As I drove there, I was talking to my mom about how I still wasn’t quite over the whole bed bug fiasco- a horrible trial Dan and I had suffered through the week Audrey was born – finding out our whole building in Brooklyn was infested and leaving behind everything we owned and moving in with my parents for five months. It was still hard even almost two years later to think of that dark period of time.
But what I remember specifically is telling my mother that I’d get over it and was starting to get on with life …and…that though it was stressful and horrible, that I’d never had any real tragedy in my life.
“I’ve never had any real tragedy in my life,” is what I said. “So I feel lucky. Some people go through far worse.”
And now I know tragedy. Now I am “some people.” Now suddenly, all of the things I worried about before, all of the drama seems utterly pointless- in fact I know Dan and I were always stressed and fought a lot- but I can not for the life of me remember what all that was about – or why it mattered. We were together- we loved each other. Why wasn’t that enough?
Since I was a little girl, I’d always had an extreme aversion to two games: musical chairs and hot potato. If I was at a party and they were suggested, I panicked inside. Both were so exclusionary by nature…forcing one person to leave the circle. But I also, at such an early age, saw them as an analogy for life- the lack of chair and the hot potato were tragedy and pain, and I was just trying to avoid being caught with that potato in my hand. So I played those games furiously- my legs and arms reaching for that chair- tossing that potato out of my hand in an instant as if it really was hot. I just wanted to protect myself- to get through life as unscathed as possible.
But here I am holding that potato and the music has stopped.
Tragedy is not for “other people.” The human condition is tragic. Death and separation is tragic. I believe it’s tragic because it is utterly unnatural. My mind still cannot comprehend that my love’s shell- his dead body- is buried under what the funeral home described to me as “a ton of dirt.” My body has been in a total state of shock physically since this occurred- all kinds of chemical changes, digestive problems, and physical ailments. It is unnatural- it is impossible to process. Why is that? Why?

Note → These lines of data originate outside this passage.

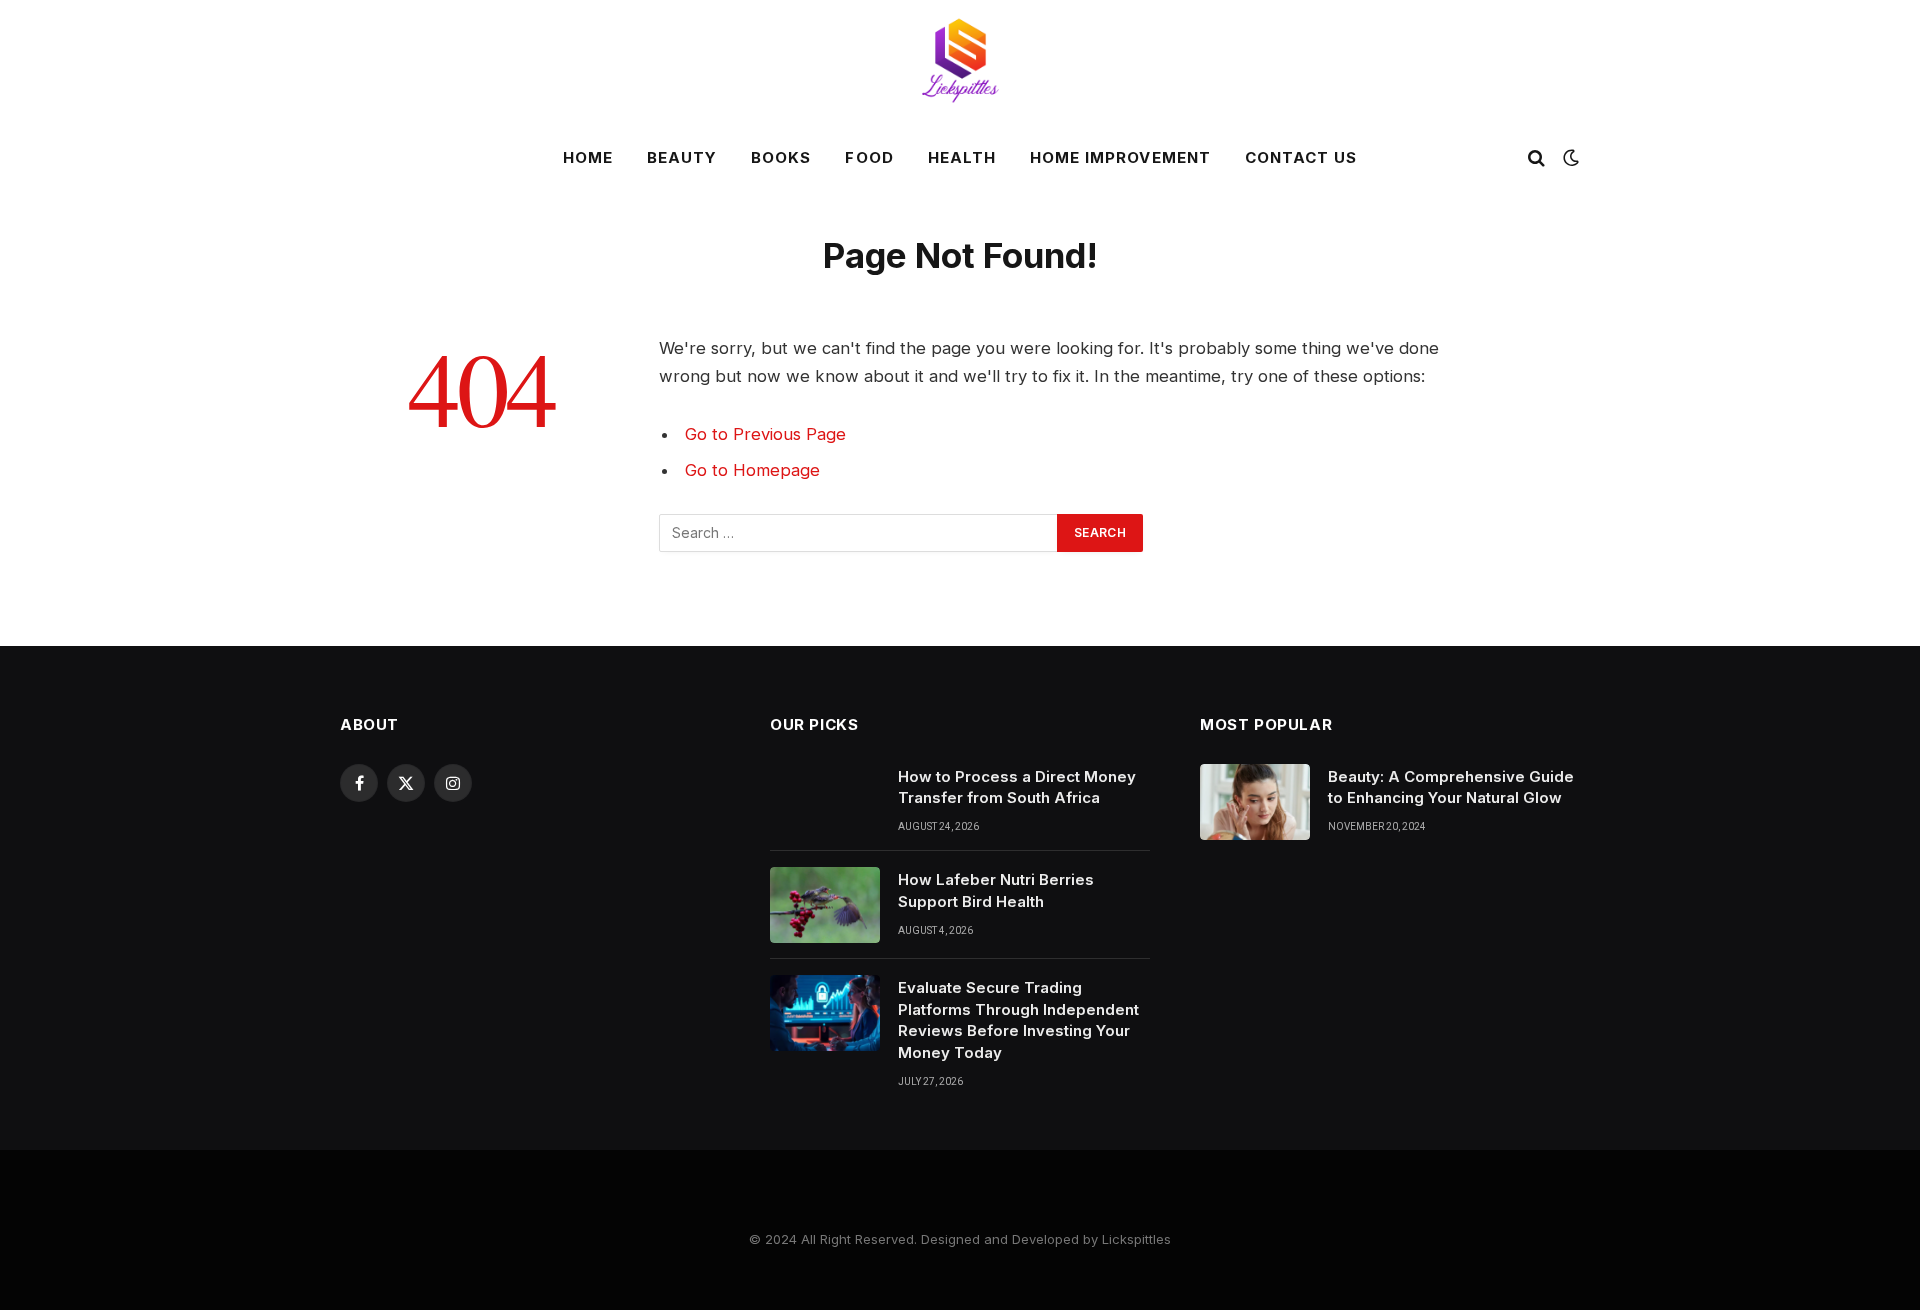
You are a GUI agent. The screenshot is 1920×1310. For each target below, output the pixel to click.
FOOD (869, 157)
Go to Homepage (752, 470)
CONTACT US (1301, 157)
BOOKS (781, 157)
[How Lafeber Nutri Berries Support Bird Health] (825, 905)
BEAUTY (682, 157)
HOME (588, 157)
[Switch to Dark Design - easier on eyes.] (1569, 158)
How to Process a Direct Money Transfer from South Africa (1017, 787)
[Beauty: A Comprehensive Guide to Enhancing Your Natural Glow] (1255, 802)
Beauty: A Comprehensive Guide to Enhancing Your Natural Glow (1451, 787)
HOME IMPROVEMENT (1120, 157)
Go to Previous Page (765, 434)
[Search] (1536, 158)
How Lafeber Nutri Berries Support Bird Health (996, 890)
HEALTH (962, 157)
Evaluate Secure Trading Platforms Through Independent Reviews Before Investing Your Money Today (1018, 1019)
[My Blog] (960, 62)
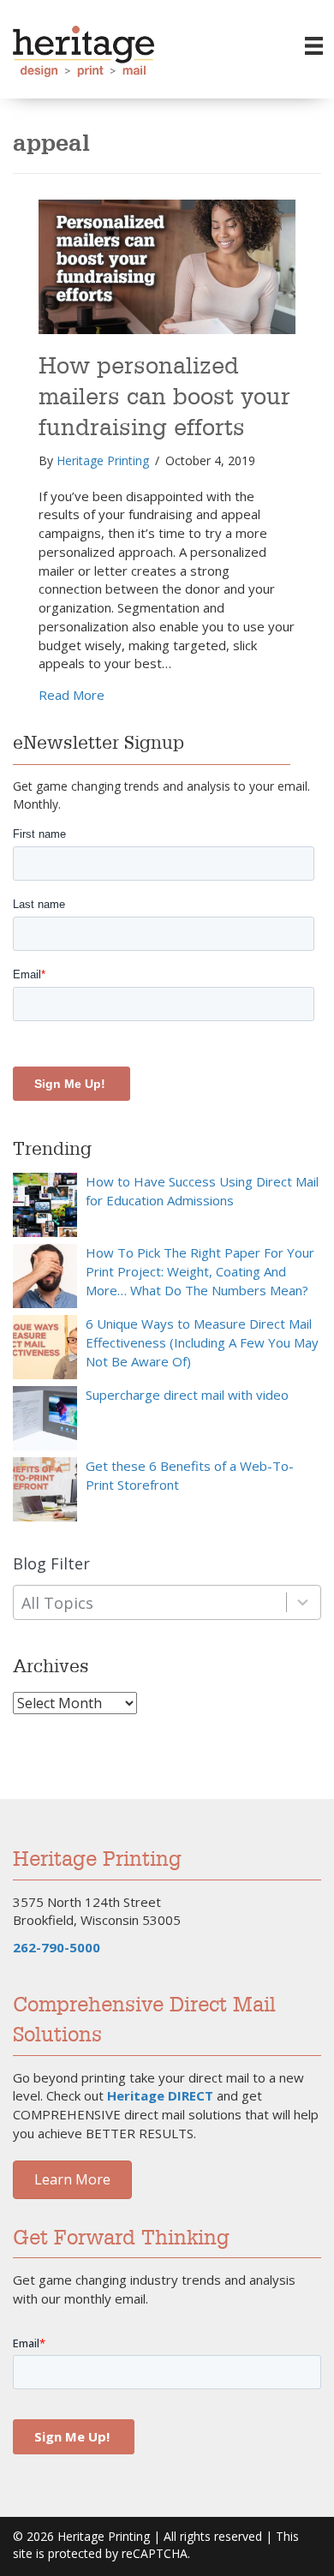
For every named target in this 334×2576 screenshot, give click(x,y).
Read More (71, 694)
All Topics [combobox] (57, 1603)
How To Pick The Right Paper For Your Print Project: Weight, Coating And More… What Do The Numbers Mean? (200, 1271)
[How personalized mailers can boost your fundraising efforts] (167, 265)
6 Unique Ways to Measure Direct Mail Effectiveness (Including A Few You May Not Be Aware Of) (202, 1342)
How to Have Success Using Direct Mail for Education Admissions (202, 1191)
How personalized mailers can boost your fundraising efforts (164, 397)
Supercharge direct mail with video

It reminds me though of having a child- you can not seem to process no matter how hard you try- that there is a human being sprouting up inside your body. That one simple act between you and your husband has created a unique individual. When the baby arrives and especially as she grows, you think back to those first wondrous kicks and flutters inside of you, and you look at your growing child running around complete with personality, and you just can not process that the two are connected.
So I believe both life and death- are not ours to process because they are not ours at all. We are witnesses. How did this life come? How did it go? We build things and make things- we’ve come very far. But the equations found by mathematicians, the knowledge discovered by doctors as they try to decipher this body we live in, the satellites we send into outer space to look and listen- even the music notes we put together and find something pleasing about- they’re all just finding things that are already there- the equations fit- we did not make them fit- the body forms and functions- we desperately try to understand how even though it is our very own. The universe stretches and spins and we try to trace its origin, and the music is out there- floating in space as well- waiting to be found by ears who can hear.